No. If the reason you are seeking to set aside the default and vacate default judgment is because you were never served with the summons, then the basis for your motion is Code of Civil Procedure section 473.5, not section 473(b).
In California, a defendant who has been defaulted by failure to respond to a summons and complaint might have an opportunity to set aside the default based upon Code of Civil Procedure § 473.5.
“When service of a summons has not resulted in actual notice to a party in time to defend the action and a default or default judgment has been entered against him or her in the action, he or she may serve and file a notice of motion to set aside the default or default judgment and for leave to defend the action.” (California Code of Civil Procedure § 473.5(a). )
The motion must be served within the earlier of two years after entry of a default judgment against him or her; or 180 days after service on him or her of a written notice that the default or default judgment has been entered.
The moving party should submit a sworn declaration as to when he or she first learned of this action, whether he or she was ever served with the summons or complaint in the action, and whether he or she ever received notice of entry of default.
“A notice of motion to set aside a default or default judgment and for leave to defend the action shall designate as the time for making the motion a date prescribed by subdivision (b) of Section 1005, and it shall be accompanied by an affidavit showing under oath that the party's lack of actual notice in time to defend the action was not caused by his or her avoidance of service or inexcusable neglect. The party shall serve and file with the notice a copy of the answer, motion, or other pleading proposed to be filed in the action.” (California Code of Civil Procedure § 473.5(b).)
Frank W. Chen is licensed to practice law in the State of California. The information presented here is general in nature and is not intended, nor should be construed, as legal advice. This posting does not create any attorney-client relationship with the author. For specific advice about your particular situation, consult your own attorney.

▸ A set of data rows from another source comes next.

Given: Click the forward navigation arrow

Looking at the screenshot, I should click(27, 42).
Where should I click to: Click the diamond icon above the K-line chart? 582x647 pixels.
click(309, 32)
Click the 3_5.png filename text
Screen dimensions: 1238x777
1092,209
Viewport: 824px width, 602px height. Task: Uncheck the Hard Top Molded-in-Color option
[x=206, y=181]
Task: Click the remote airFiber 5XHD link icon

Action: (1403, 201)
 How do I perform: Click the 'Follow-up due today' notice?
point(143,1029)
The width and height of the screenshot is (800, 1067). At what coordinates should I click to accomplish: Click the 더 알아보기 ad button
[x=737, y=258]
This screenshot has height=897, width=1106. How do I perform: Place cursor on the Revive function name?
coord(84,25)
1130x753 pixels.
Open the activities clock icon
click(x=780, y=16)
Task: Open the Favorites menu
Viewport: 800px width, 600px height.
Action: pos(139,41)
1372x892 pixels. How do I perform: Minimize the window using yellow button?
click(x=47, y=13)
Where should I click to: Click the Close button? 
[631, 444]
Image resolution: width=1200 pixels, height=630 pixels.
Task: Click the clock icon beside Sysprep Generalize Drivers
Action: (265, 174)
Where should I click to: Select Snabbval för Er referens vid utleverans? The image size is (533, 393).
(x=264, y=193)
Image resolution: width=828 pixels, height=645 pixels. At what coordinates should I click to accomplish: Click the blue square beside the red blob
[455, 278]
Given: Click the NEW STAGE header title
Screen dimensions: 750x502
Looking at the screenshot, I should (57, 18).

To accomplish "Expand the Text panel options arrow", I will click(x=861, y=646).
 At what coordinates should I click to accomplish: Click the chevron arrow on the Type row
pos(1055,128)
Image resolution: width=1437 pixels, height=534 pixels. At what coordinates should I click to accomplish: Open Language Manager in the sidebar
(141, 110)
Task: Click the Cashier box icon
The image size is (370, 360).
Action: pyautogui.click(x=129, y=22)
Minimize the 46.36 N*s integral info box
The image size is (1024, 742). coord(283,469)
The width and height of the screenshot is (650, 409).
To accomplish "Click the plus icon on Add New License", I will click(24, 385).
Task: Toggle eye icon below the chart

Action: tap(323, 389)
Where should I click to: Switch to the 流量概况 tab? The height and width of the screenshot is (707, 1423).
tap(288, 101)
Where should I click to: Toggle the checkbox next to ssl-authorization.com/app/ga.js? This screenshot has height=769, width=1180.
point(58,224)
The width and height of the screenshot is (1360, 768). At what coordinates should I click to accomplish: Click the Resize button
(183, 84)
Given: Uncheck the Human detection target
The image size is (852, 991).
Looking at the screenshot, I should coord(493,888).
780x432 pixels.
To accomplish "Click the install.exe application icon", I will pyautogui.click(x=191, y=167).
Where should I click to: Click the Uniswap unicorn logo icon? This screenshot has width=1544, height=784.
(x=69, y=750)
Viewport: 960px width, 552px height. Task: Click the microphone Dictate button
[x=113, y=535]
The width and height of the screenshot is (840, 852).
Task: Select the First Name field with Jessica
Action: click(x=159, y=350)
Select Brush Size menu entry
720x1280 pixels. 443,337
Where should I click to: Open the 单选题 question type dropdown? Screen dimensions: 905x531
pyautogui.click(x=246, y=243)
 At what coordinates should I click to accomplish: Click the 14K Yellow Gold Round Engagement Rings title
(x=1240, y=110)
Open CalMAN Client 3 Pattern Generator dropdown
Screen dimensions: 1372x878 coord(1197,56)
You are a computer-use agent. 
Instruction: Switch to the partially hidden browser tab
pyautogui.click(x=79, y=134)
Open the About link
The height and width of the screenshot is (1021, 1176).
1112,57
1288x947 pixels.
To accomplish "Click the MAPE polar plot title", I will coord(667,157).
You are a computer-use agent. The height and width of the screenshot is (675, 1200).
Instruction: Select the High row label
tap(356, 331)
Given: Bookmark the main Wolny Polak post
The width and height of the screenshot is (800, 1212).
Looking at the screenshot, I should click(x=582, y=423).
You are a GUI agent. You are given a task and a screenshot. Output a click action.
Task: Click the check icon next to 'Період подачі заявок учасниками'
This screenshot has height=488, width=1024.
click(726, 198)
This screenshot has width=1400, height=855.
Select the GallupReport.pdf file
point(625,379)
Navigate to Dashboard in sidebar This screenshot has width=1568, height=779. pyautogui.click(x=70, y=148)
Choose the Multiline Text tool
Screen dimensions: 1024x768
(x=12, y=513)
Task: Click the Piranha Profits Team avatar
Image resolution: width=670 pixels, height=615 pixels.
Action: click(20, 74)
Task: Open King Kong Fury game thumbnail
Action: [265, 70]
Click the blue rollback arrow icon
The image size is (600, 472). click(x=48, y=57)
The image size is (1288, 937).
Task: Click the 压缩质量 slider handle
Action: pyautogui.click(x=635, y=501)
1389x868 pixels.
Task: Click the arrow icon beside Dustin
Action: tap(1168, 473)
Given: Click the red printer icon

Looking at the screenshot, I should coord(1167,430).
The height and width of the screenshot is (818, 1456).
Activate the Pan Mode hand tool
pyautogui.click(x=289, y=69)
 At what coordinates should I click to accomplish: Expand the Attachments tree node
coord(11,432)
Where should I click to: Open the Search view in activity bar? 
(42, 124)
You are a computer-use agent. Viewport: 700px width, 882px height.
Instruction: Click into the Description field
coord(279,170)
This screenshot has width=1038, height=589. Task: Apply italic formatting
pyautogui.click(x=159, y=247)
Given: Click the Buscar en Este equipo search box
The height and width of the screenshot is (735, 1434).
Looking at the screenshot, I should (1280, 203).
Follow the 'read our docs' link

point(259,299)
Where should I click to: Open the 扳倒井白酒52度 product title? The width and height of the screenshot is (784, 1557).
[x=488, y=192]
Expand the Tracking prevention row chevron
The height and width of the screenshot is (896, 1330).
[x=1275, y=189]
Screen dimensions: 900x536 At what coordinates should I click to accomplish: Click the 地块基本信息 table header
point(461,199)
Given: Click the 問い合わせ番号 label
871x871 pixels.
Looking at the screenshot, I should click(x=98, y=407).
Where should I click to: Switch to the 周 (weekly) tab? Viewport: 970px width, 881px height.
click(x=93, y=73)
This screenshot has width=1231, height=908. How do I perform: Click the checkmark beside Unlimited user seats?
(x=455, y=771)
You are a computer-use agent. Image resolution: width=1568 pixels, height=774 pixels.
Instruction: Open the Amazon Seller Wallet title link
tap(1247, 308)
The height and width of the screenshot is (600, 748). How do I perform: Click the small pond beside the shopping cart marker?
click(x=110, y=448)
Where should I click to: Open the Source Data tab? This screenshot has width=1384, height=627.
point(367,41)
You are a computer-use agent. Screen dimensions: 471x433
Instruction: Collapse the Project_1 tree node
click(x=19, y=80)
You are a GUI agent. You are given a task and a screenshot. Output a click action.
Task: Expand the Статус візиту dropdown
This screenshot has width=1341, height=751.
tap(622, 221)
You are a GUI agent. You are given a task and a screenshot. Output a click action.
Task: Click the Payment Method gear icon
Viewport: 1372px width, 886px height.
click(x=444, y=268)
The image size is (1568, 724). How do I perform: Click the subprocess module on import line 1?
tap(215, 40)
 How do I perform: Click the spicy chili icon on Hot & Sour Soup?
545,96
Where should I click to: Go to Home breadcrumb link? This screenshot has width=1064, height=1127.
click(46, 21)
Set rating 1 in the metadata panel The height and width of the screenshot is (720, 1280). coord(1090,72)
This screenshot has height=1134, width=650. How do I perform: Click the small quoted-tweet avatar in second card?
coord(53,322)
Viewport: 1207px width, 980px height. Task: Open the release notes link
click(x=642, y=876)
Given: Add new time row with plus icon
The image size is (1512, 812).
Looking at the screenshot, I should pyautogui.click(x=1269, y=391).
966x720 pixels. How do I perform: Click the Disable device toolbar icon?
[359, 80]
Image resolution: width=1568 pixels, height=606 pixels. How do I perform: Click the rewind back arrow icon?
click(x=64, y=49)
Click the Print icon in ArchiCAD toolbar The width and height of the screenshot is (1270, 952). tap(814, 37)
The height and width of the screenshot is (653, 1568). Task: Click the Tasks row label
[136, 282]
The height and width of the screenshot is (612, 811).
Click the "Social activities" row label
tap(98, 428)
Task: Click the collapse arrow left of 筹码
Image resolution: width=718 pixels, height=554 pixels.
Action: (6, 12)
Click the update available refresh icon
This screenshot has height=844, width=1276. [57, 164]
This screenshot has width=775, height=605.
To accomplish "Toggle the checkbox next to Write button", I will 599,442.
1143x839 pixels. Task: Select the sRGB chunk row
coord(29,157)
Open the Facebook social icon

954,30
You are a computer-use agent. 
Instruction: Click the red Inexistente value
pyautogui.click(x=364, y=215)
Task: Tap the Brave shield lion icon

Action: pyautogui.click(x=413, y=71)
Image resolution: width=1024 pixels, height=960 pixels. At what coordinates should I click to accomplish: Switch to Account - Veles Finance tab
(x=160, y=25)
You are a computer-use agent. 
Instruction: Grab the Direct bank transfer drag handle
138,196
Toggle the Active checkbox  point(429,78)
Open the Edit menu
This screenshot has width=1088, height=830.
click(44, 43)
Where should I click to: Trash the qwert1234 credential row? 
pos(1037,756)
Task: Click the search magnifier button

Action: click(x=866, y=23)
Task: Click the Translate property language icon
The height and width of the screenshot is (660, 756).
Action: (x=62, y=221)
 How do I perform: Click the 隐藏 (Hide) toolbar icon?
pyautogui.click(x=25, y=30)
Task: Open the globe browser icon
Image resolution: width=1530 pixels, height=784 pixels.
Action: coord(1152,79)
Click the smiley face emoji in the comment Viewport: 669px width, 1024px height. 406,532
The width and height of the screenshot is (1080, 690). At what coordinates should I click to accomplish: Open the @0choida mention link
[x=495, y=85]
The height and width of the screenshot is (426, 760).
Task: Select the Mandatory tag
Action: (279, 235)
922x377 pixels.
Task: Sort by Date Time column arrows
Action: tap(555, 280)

The beginning you have set forth seems reasonably okay. But keep in mind you will need (1) notice of motion and motion, and (2) declaration(s) in support of your motion, as well as the memorandum of points and authorities. You will not prevail under CCP 473(b) unless your declaration contains explicit facts demonstrating mistake, inadvertence or excusable neglect. In addition, your memorandum of points and authorities should cite and discuss case law which supports your proposition that the facts you recite in the declaration constitute mistake, inadvertence or excusable neglect. There are California cases which separately discuss each of these three factors.
This response is for information purpose only and does not constitute a legal advice. This response does not create an attorney-client relationship.
If you were never served with the summons and complaint such that you did not receive notice in time to defend the lawsuit you should also add in an argument under code of civil procedure section 473.5 as well. Contact a local lawyer you should be able to get a lawyer to do it right for about 300 or 400.00 dollars. Good luck.